WRITTEN TASK
Reproduce every one of the rows below word for word, in the same order.

DATASET RECORDS
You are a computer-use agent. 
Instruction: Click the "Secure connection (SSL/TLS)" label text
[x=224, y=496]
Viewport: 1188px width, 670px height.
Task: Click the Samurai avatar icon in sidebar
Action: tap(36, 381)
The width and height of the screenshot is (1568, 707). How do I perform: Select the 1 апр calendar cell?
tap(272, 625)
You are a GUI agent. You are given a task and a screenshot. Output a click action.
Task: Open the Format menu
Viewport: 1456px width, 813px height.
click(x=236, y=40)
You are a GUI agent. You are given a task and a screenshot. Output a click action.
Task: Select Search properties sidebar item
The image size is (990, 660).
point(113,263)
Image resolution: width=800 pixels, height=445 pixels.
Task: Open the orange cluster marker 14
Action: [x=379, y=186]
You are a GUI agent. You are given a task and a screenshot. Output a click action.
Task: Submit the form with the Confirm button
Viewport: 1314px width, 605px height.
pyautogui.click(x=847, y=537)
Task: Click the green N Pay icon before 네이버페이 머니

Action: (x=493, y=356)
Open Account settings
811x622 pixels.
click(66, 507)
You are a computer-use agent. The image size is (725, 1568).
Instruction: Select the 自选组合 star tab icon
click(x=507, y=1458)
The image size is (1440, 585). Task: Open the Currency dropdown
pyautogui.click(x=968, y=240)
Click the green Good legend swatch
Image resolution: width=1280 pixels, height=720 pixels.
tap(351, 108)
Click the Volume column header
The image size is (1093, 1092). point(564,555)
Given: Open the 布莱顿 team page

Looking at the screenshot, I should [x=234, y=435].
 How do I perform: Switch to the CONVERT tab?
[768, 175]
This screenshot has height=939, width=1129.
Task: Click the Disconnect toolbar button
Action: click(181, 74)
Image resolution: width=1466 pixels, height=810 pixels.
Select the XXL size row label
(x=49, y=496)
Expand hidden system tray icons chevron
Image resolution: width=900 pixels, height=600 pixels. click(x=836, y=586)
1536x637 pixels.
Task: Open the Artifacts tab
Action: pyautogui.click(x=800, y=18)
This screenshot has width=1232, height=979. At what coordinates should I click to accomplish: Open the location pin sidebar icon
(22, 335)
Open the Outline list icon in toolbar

ANSWER TO THE PROBLEM
You are a computer-use agent. 
Instruction: Click the "Secure connection (SSL/TLS)" label text
[x=224, y=496]
Viewport: 1188px width, 670px height.
Task: Click the Samurai avatar icon in sidebar
Action: tap(36, 381)
The width and height of the screenshot is (1568, 707). How do I perform: Select the 1 апр calendar cell?
tap(272, 625)
You are a GUI agent. You are given a task and a screenshot. Output a click action.
Task: Open the Format menu
Viewport: 1456px width, 813px height.
click(x=236, y=40)
You are a GUI agent. You are given a task and a screenshot. Output a click action.
Task: Select Search properties sidebar item
The image size is (990, 660).
point(113,263)
Image resolution: width=800 pixels, height=445 pixels.
Task: Open the orange cluster marker 14
Action: [x=379, y=186]
You are a GUI agent. You are given a task and a screenshot. Output a click action.
Task: Submit the form with the Confirm button
Viewport: 1314px width, 605px height.
pyautogui.click(x=847, y=537)
Task: Click the green N Pay icon before 네이버페이 머니

Action: (x=493, y=356)
Open Account settings
811x622 pixels.
click(66, 507)
You are a computer-use agent. The image size is (725, 1568).
Instruction: Select the 自选组合 star tab icon
click(x=507, y=1458)
The image size is (1440, 585). Task: Open the Currency dropdown
pyautogui.click(x=968, y=240)
Click the green Good legend swatch
Image resolution: width=1280 pixels, height=720 pixels.
tap(351, 108)
Click the Volume column header
The image size is (1093, 1092). point(564,555)
Given: Open the 布莱顿 team page

Looking at the screenshot, I should [x=234, y=435].
 How do I perform: Switch to the CONVERT tab?
[768, 175]
This screenshot has height=939, width=1129.
Task: Click the Disconnect toolbar button
Action: click(181, 74)
Image resolution: width=1466 pixels, height=810 pixels.
Select the XXL size row label
(x=49, y=496)
Expand hidden system tray icons chevron
Image resolution: width=900 pixels, height=600 pixels. click(x=836, y=586)
1536x637 pixels.
Task: Open the Artifacts tab
Action: pyautogui.click(x=800, y=18)
This screenshot has width=1232, height=979. At what coordinates should I click to accomplish: Open the location pin sidebar icon
(22, 335)
Open the Outline list icon in toolbar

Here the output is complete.